By Vincent Quinn
With the Clippers' $2 billion price tag, living in the headlines, I can't help but think of the Sixers and owner Josh Harris. After buying the New Jersey Devils and declaring the Sixers' 19-63 season a "huge success" he's become a very unpopular figure in town.
But he shouldn't be.
Harris is the best owner that the Sixers could ask for. And that should scare the hell out of you.
Why, exactly? It all starts with Harris' background.
As a student Harris graduated from the Wharton business school with a degree in economics followed by an MBA at Harvard. in 1990 he co-founded Apollo Management L.P.—a private equity firm—with two partners and is now worth $3 billion dollars according for Forbes. In other words, Harris is an absolute stud at transforming failing businesses into cash. Conveniently, the Sixers have the look and feel of a Cinderella.
The Sixers had gone through an era of abuse and neglect under Ed Snider. While the Flyers flirted with championships the Sixers were like a Tyler Perry movie starring Tony DiLeo as every single role. The team was an outcast in their own home, which resulted in a once-vibrant basketball city being lulled to sleep. Harris and his partners then bought the team for $280 million in 2011 and the rebuilding process began.
Now what's important is that while he may not have basketball sense, Harris' business sense suggests that success in the market place is tied to success on the court. As a result, he's taking the steps to build a perennially contending team.
For starters, Harris hired good decision makers to oversee the basketball operations.
After cleaning house in 2013, Sam Hinkie and Brett Brown have completely changed the team culture. A team once seemingly directionless, the Sixers are looking for the long-haul and losing their way to success. The front office has stockpiled draft picks and young talent, assembled a staff of player development coaches, and embraced the new wave of advanced statistics in hopes of building a powerhouse. In addition, they've been honest about their intentions and expectations the whole time. They're a refreshing and exciting group and Harris has stayed out of the way.
He's also providing these decision makers with the tools to become the best team possible.
One move was adding the Delaware 87ers—the Sixers NBA Development League affiliate. It's important to note that not all NBA teams have this luxury either. In fact, out of 30 NBA teams only 14 had their own D-League affiliate this year. Therefore, while the Sixers are poking and prodding prospects at PCOM prior to the draft, they will have extra scouting information on players of interest. It's a nice boost for the organization. Soon they'll conducting the workouts from their own practice facility too—providing another boost.
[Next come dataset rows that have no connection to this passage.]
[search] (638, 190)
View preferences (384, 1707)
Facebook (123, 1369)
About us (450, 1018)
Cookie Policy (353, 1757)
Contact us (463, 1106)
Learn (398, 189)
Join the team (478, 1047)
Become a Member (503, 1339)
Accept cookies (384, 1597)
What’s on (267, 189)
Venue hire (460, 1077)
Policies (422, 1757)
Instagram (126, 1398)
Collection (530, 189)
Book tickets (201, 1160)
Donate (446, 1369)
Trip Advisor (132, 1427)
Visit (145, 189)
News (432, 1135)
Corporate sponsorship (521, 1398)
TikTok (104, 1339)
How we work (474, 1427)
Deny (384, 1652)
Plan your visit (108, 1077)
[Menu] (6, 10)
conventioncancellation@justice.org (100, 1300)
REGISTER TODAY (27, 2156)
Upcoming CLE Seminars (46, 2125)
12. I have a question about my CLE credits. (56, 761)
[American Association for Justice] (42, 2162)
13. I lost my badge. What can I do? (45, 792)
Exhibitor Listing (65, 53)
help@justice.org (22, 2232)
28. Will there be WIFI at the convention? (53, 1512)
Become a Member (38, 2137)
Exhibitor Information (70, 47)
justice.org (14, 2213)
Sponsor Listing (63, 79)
So why should Sixers fans be frightened?
Because in a few years both the team and the franchise will be at a peak point in value. If all goes well the practice facility will have been built, the young core will be starting its prime years of contention, and the fans will have returned to cheer them on. Since Harris can't build a new stadium for the Sixers, he'll have done all he can to revive the team and sell with Sterling's $2 billion in mind.
As a fan, it's concerning to think of the Sixers with different ownership after Harris has rejuvenated the franchise. Unfortunately, it's all part of the business.